Cape Town has taken two crucial steps towards creating one of the finest public transport systems in the country.
|||Cape Town - Cape Town has taken two crucial steps towards creating one of the finest public transport systems in the country.
The City of Cape Town’s council on Wednesday approved 12-year contracts for MyCiTi’s Vehicle Operating Companies (VOC), seen as a crucial next step for the roll-out of the service.
Mayoral committee member for transport Brett Herron said three companies that had been established by minibus taxi owners would be tasked with operating parts of the MyCiTi service during the initial roll-out of the system.
The contracts had been approved after three rounds of public participation between June 2010 and June 2013. “The companies will be responsible for operating the buses, in accordance with the timetables and routes as stipulated by Cape Town’s MyCiTi team; maintaining the buses they are allocated to operate on these routes; and managing the bus depots and staging areas,” Herron said.

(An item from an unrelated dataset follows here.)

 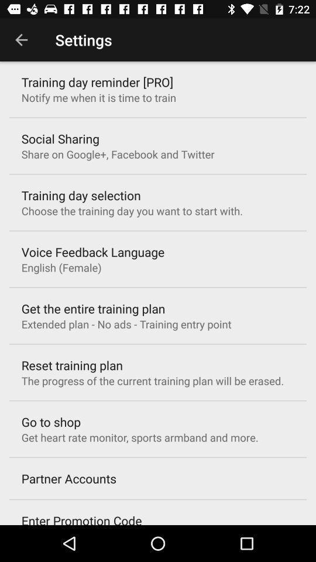 What do you see at coordinates (152, 380) in the screenshot?
I see `icon below reset training plan item` at bounding box center [152, 380].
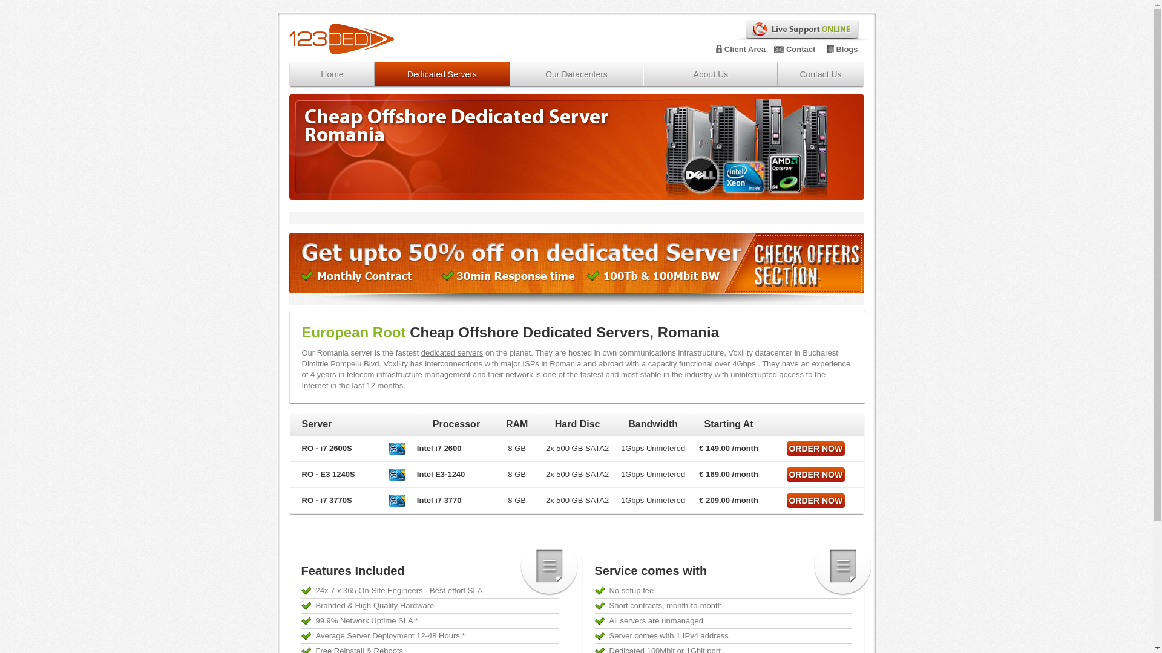 The image size is (1162, 653). Describe the element at coordinates (787, 448) in the screenshot. I see `'ORDER NOW'` at that location.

“The success of MyCiTi depends on a number of factors. Firstly, the majority of the current minibus taxi operators must agree to having their operating licences suspended, and to scrapping their vehicles in favour of a shareholding in one of the companies. Secondly, competing bus companies must give up their subsidies for competing routes. Taking this into consideration, a long-term, 12-year contract was necessary to make an attractive offer to current public transport operators.”
The operation of the bus services will be funded by grant revenue from the national government’s public transport infrastructure grant, the public transport network operating grant, the public transport operating grant, and fare and advertising revenue. Herron argued that the long-term contracts also incentivised the companies to maintain the vehicles. This progress would now allow the city to hasten the expansion of the service.
Simultaneously on Wednesday, the City of Cape Town adopted “the Transport for Cape Town By-law of 2013”, which the city believes will make for “easier, faster, more convenient and more cost-effective transport”.
Mayor Patricia de Lille launched the new transport authority, to be known as Transport for Cape Town (TCT), last October and the by-law adopted on Wednesday was “to guide the establishment of a governance structure, operating parameters and requirements for TCT”.
The city said on Wednesday that the by-law “makes it possible for all nine of the city’s transport functions to be housed under one governance structure.
The by-law will allow for the development of an integrated transport network across the city, accessible within 500m of nearly every home. It will now go through the gazetting process,” the city said.